* [Required tasks]:
A. From the rocket-height thread below, print the passage starting at "I then measured" and ending at "to be $37^\circ$.".
B. List every distinct equation in the rocket-height thread below that sets the tangent of an angle equal to a ratio.

* [Supplied text]:
╔══
Trig Word Problem Involving System of Equations

Question

Hobbyists often compete with their model rockets to determine which rocket flies the highest. On one test launch, a rocket was fired vertically upward. The angle of elevation to the top of the flight was measured from two points that were 20 m apart, on the same side of the launch site, and collinear with it. The angles measured at the two points were $66$ degrees and $37$ degrees. How high did the rocket fly, to the nearest metre?

I drew a diagram with the base floor, and a rocket flying upward, with two points on the same ground level of the floor, and a line from one point to another showing that the distance is $20~\text{m}$.

I then measured $\tan 66^\circ = h/x$, and $\tan 37^\circ = h/(20 - x)$, and solved the system of equations. I got the wrong answer though, and even verified in wolframalpha, verifying the fact that I did indeed get a wrong answer.

I looked for solutions online and people say they differentiate between the two lengths of the points as $x - 20$, and $x$, as opposed to $x$ and $20 - x$, wouldn't it be $20 - x$, and $x$, since $(20 - x) + x = 20$, which is the sum of the two sides, as opposed to $(x - 20) + x = 2x - 20$? I'm getting the wrong answers when having $20 - x$, but the right answers when having $x - 20$. Can anyone help me out here?

Thanks!

Answer 1

The observer who measures the angle of elevation to the rocket to be $66^\circ$ is closer than the observer who measures the angle of elevation to be $37^\circ$.

Consequently, if $x$ is the distance from the closer observer to the point where the rocket is launched, then

$$\tan(66^\circ) = \frac{h}{x}$$

and, since the second observer is $20~\text{m}$ farther from the launch site,

$$\tan(37^\circ) = \frac{h}{x + 20~\text{m}}$$
╚══
* [Data extract]:
╔══
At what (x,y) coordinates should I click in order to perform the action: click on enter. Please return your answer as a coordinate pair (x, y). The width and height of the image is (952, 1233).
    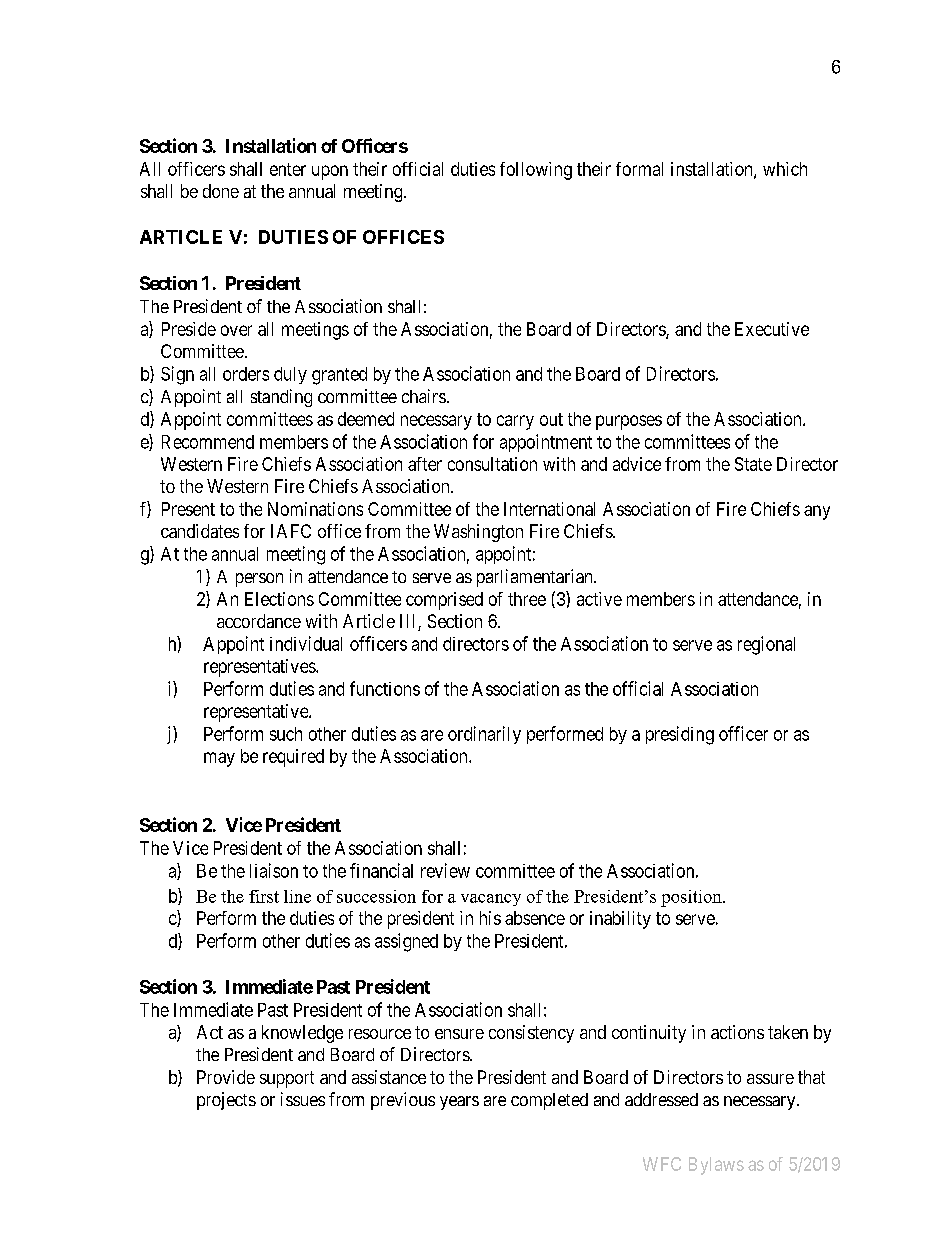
╚══
* [Solved tasks]:
A.
I then measured $\tan 66^\circ = h/x$, and $\tan 37^\circ = h/(20 - x)$, and solved the system of equations. I got the wrong answer though, and even verified in wolframalpha, verifying the fact that I did indeed get a wrong answer.

I looked for solutions online and people say they differentiate between the two lengths of the points as $x - 20$, and $x$, as opposed to $x$ and $20 - x$, wouldn't it be $20 - x$, and $x$, since $(20 - x) + x = 20$, which is the sum of the two sides, as opposed to $(x - 20) + x = 2x - 20$? I'm getting the wrong answers when having $20 - x$, but the right answers when having $x - 20$. Can anyone help me out here?

Thanks!

Answer 1

The observer who measures the angle of elevation to the rocket to be $66^\circ$ is closer than the observer who measures the angle of elevation to be $37^\circ$.

B.
- tan 66° = h/x
- tan 37° = h/(20 − x)
- tan 37° = h/(x + 20 m)